Josef looked decidedly unimpressed and made no comment.

“It is a large number,” Nico said when the uncomfortable silence had gone on long enough. “But you’re not the highest. There’s still Den the Warlord with five hundred thousand.”

“Den doesn’t count,” Eli snapped. “He was the first bounty, made right after the war. The Council hadn’t even decided on a valuation for its currency yet. If they’d made the bounty properly with pledges from offended kingdoms rather than just letting old Council Daddy Whitefall pull some grossly large number out of his feathered helmet, Den would never have gotten that high. Anyway, it doesn’t matter. I’ll be passing him soon enough, just you watch. This time next year I’ll be at a million, and see if I offer to autograph your poster then.”

“I’ll take my chances,” Josef grumbled, eyeing the crowd. “Look lively. I think the post is here.”

Eli was on his feet in an instant, elbowing his way through the crowd that was no longer even pretending to look bored. The hunters thronged around the door as a sleepy-eyed bounty officer and two harried men in Council uniforms with piles of paper under their arms attempted to push their way in.

“No shoving!” the officer shouted. “Stand back! Individual posters can be purchased after the official notices are hung!”

The crowd took a grudging step back as the Council postmen began tacking up the latest posters under the bounty officer’s direction. First they hung up the small-fry, lists of names with tiny descriptions and even tinier numbers beside them.

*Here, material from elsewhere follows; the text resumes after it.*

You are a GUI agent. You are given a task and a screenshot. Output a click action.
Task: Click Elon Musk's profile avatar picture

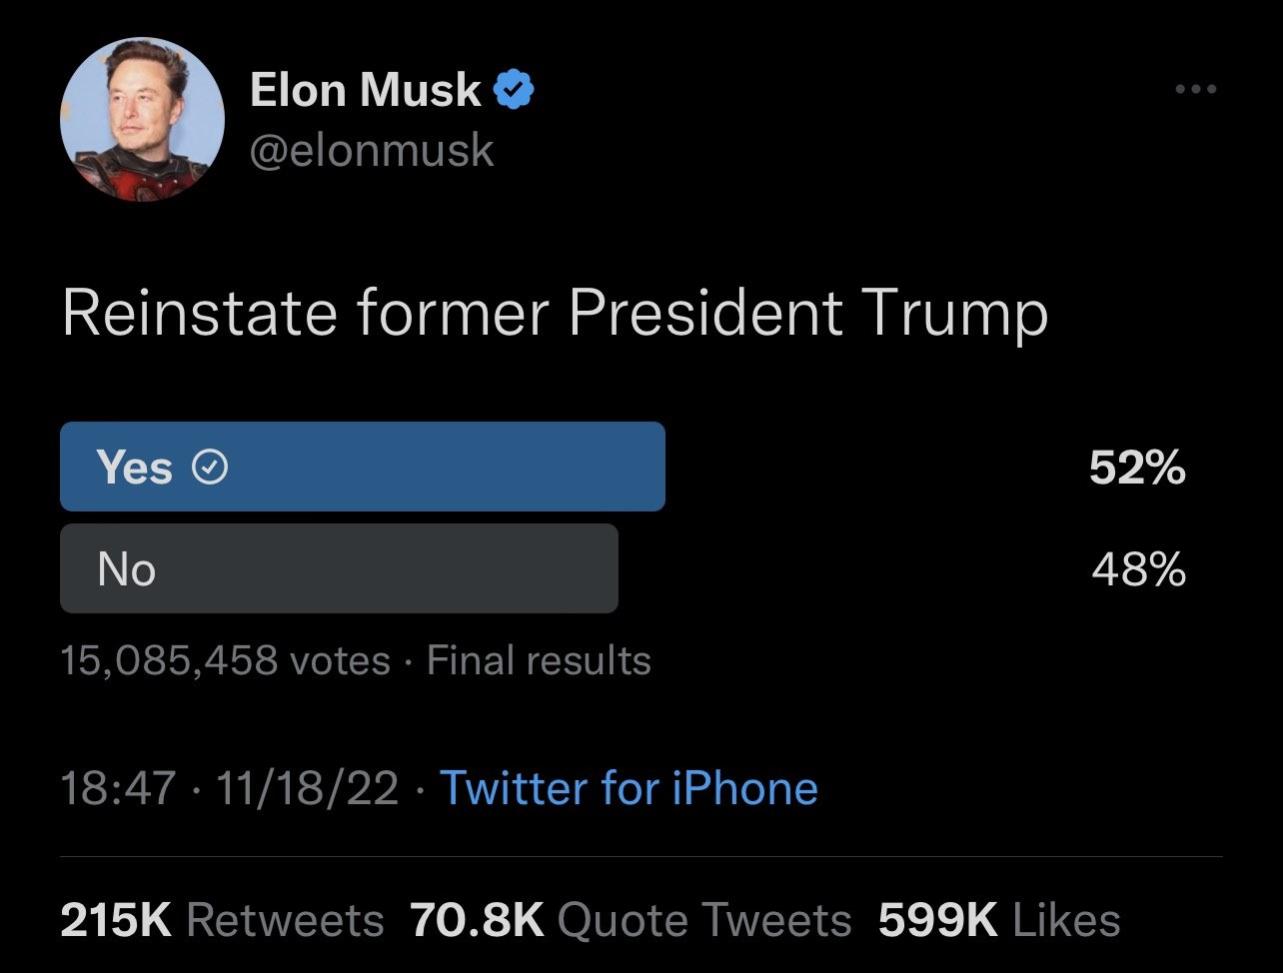pyautogui.click(x=142, y=119)
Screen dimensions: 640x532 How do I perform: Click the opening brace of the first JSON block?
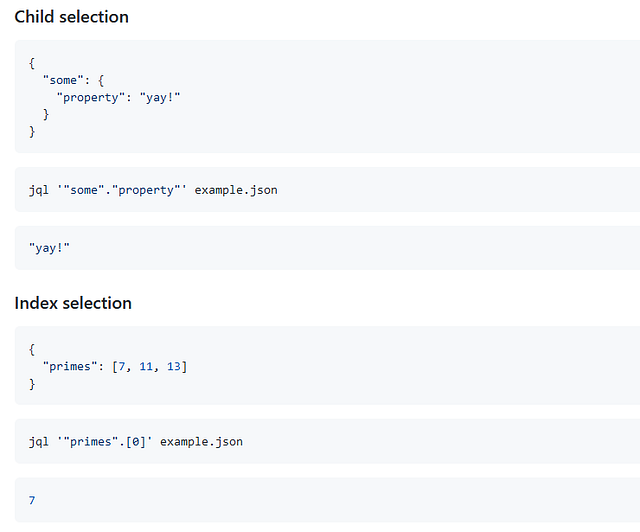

Next came the ranking bounties, criminals with a thousand or more on their heads whose notoriety had earned them a sketch and a small poster of their own. These were all pinned between the floor and waist level. The top of the wall was reserved for the big money. Here, the Council men hung up the famous names.

Izo was gone. The men stripped his old poster down with minimal fanfare, moving those bounties below him up a notch. The old, yellowed poster offering two hundred thousand for the Daughter of the Dead Mountain was left untouched, as was Den’s large poster at the top of the board. Between these, however, the men tacked up a fresh, large sheet featuring a familiar face grinning above a rather astonishingly large number.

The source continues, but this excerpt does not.